EXERCISE DESCRIPTION — Report each line from the records where the string "screenshot" turns up.

INPUT MATERIAL —
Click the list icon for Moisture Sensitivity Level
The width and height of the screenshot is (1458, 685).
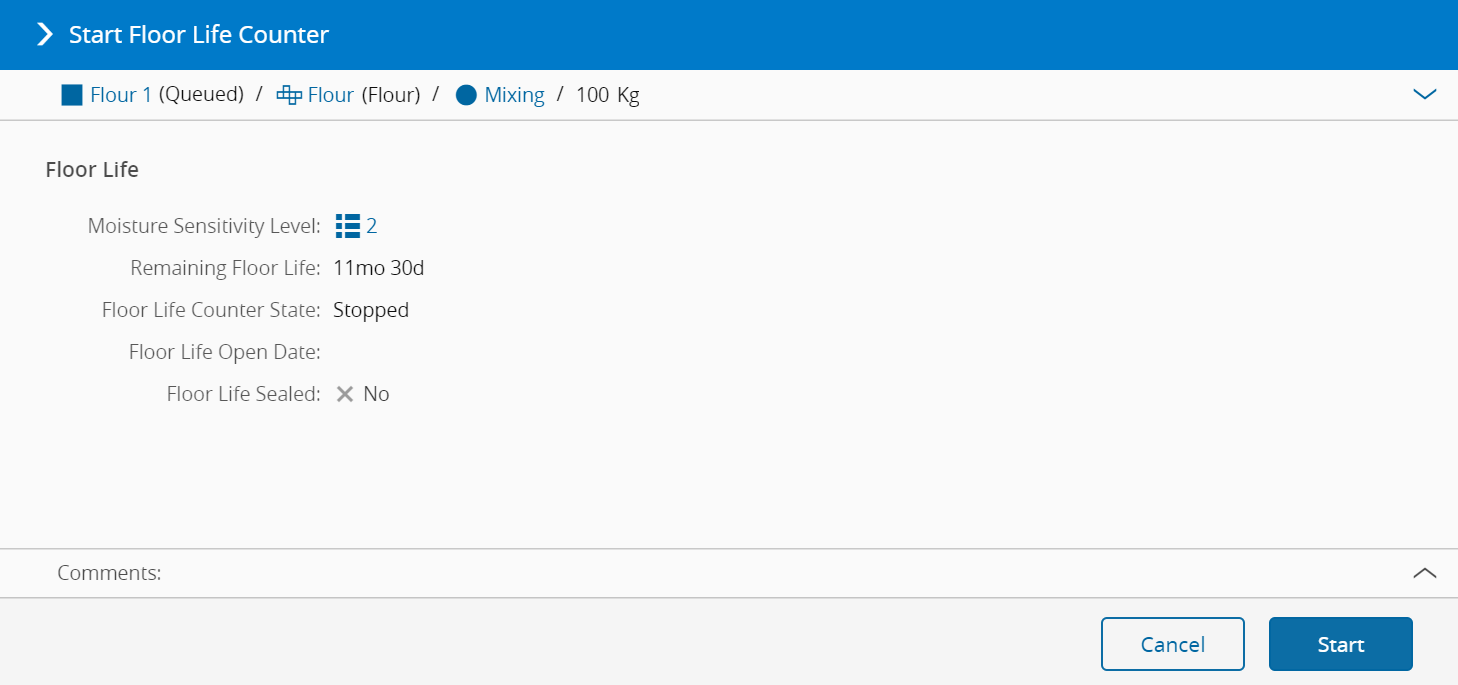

* * *

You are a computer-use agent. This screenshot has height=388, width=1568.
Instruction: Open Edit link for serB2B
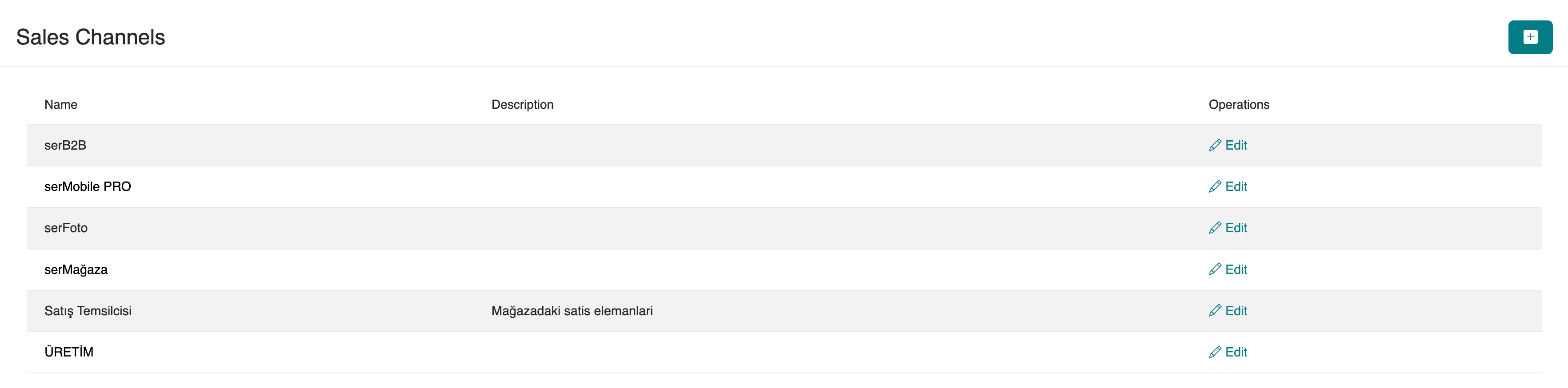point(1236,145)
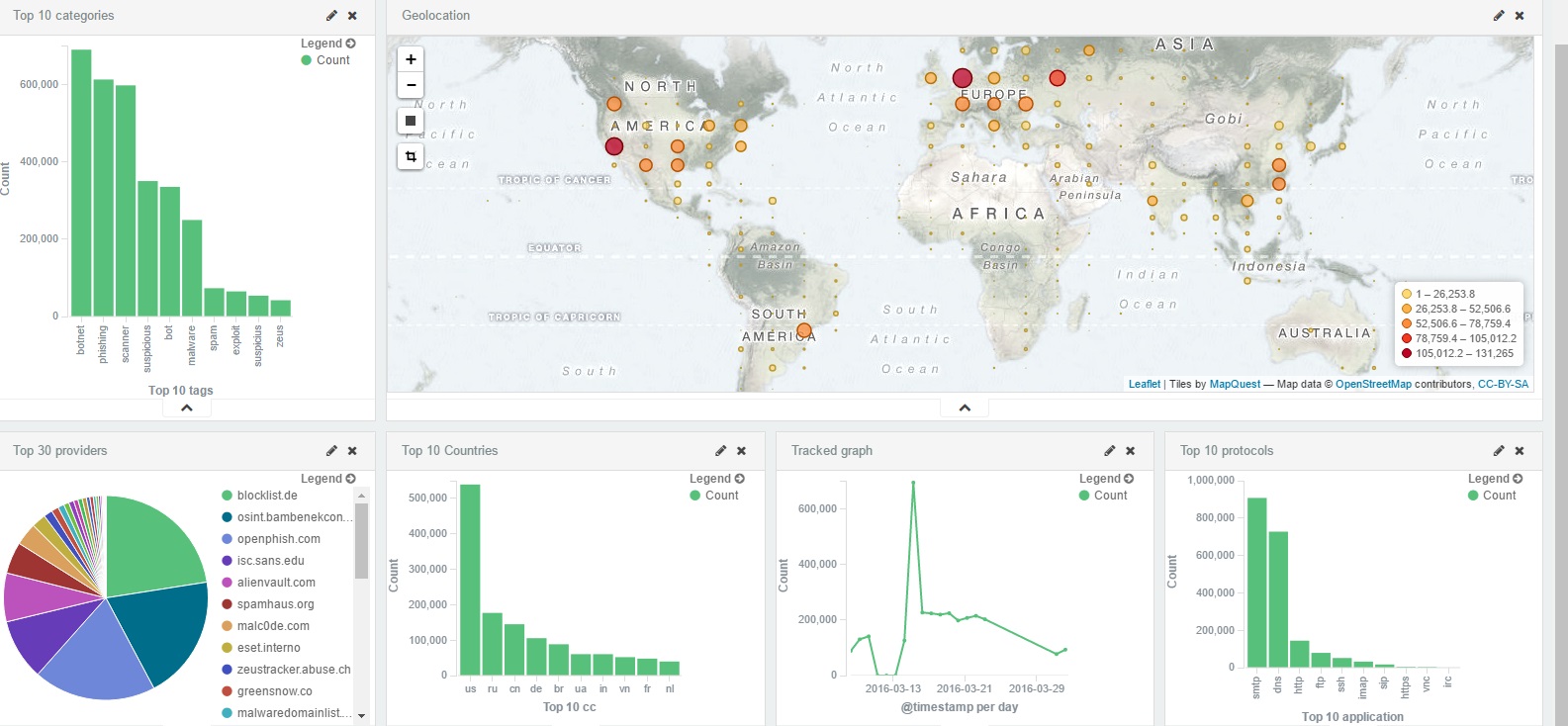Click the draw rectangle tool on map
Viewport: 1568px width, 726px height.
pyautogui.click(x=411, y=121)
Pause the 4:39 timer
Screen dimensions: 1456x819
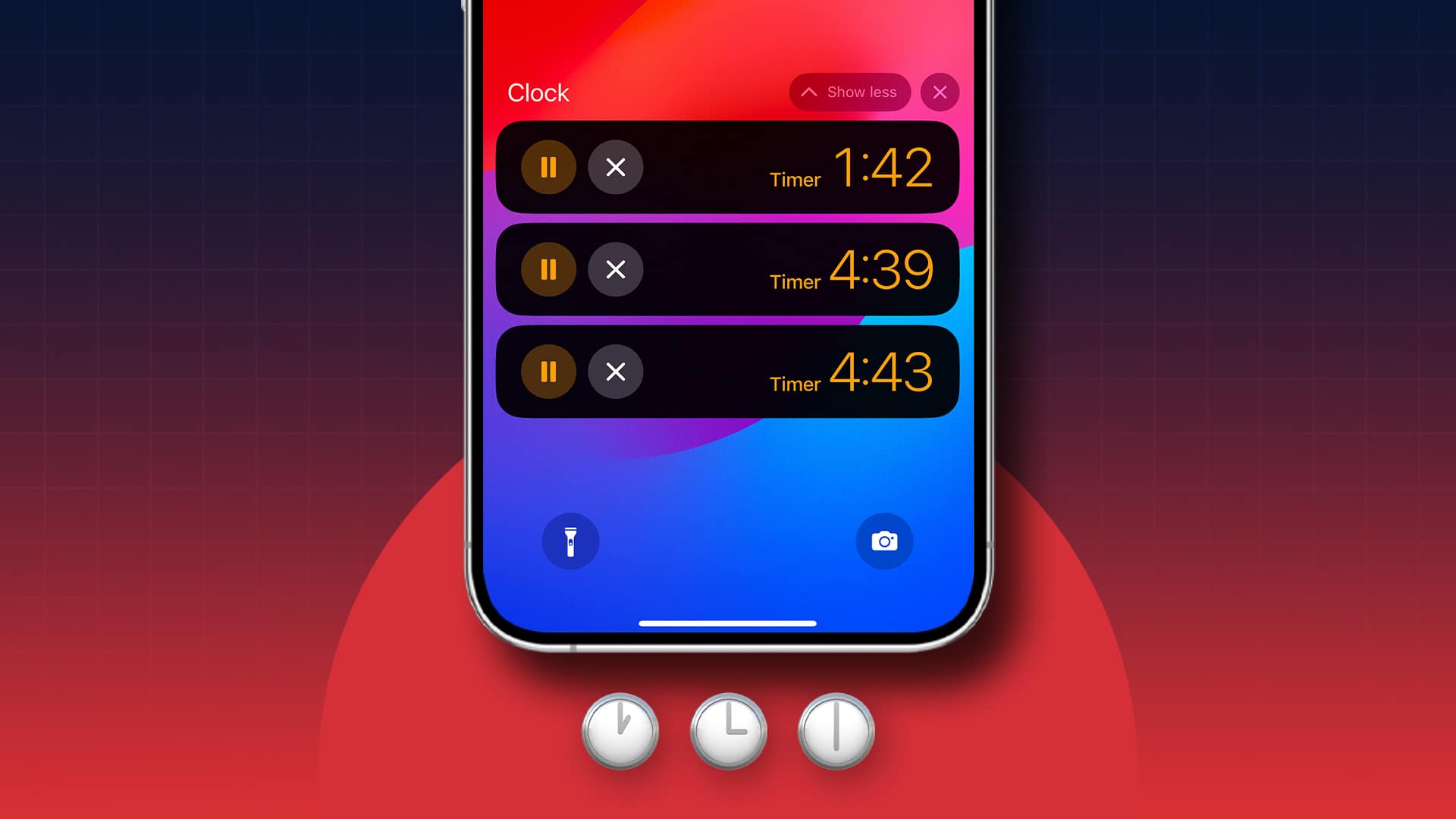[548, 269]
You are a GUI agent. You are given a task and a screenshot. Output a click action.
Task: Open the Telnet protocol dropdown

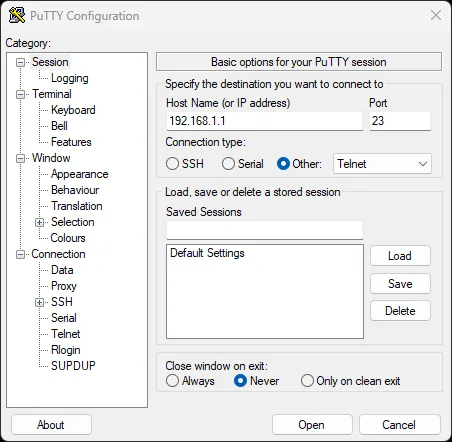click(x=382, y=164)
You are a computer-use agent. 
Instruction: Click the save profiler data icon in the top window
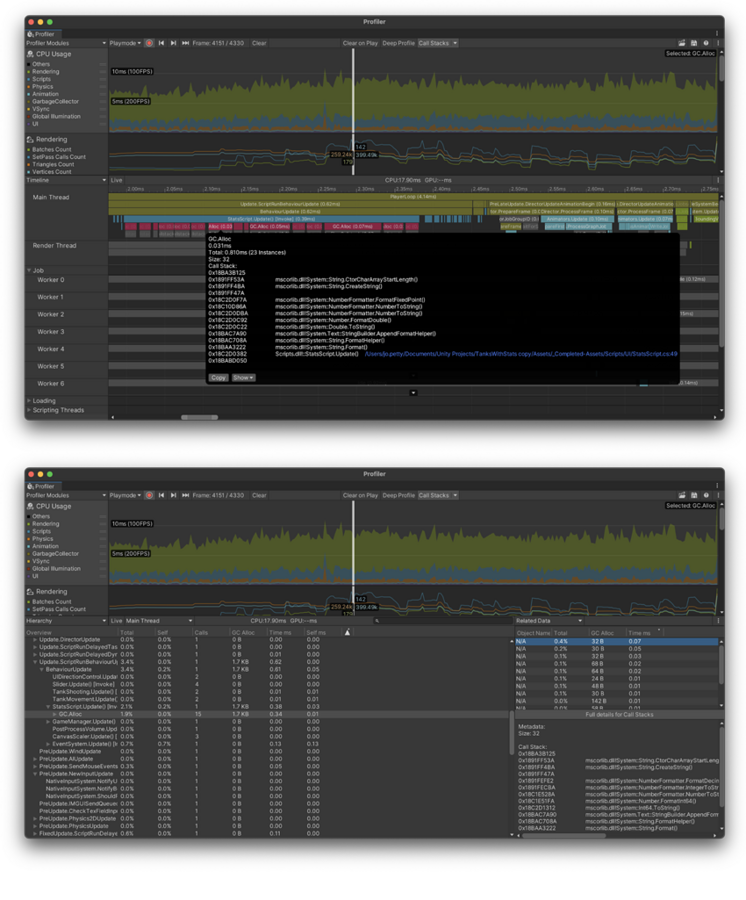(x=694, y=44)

==

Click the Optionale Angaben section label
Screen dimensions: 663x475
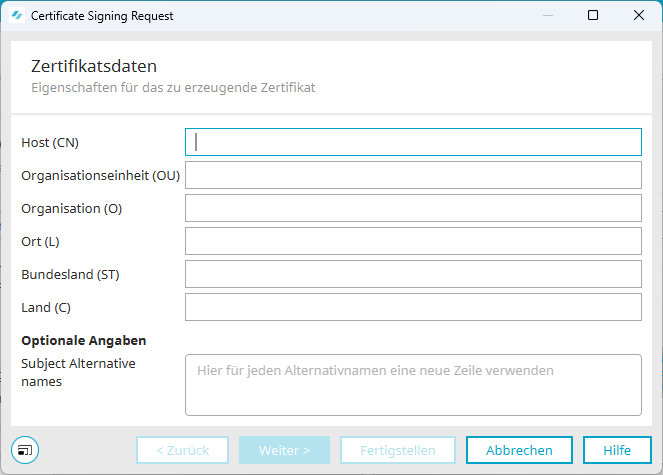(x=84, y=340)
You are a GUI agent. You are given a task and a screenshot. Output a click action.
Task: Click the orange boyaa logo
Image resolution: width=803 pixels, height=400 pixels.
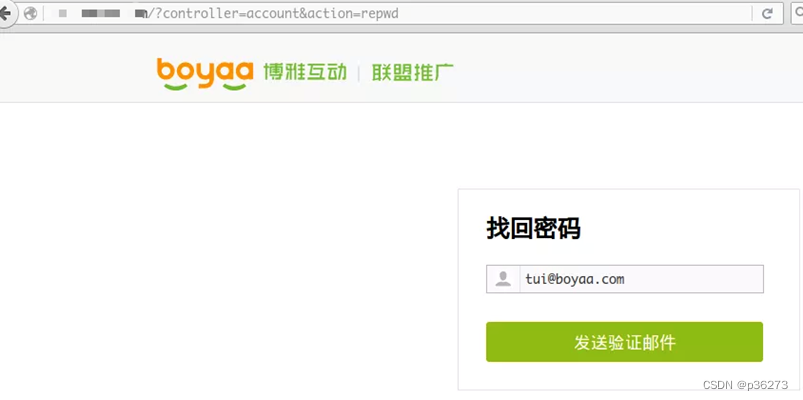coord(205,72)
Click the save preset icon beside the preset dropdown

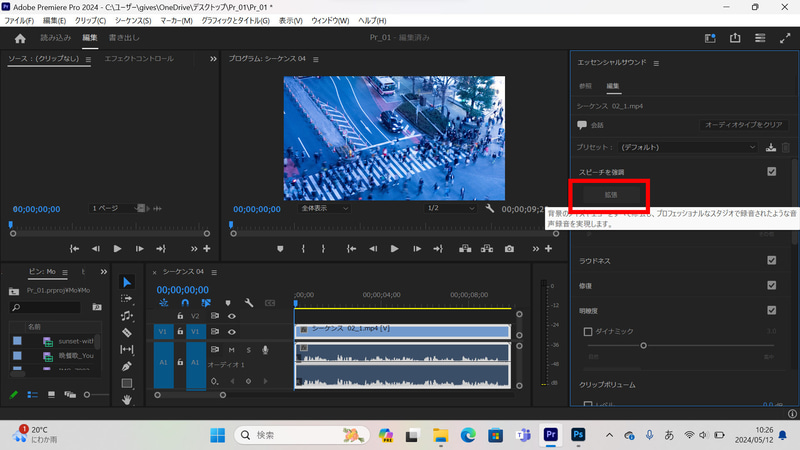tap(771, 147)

FINAL ANSWER —
The width and height of the screenshot is (1458, 685).
You are a computer-use agent. This screenshot has height=388, width=1568.
You are a GUI agent. You are given a task and a screenshot. Output a click action.
You are a GUI agent. You are given a task and a screenshot. Output a click action.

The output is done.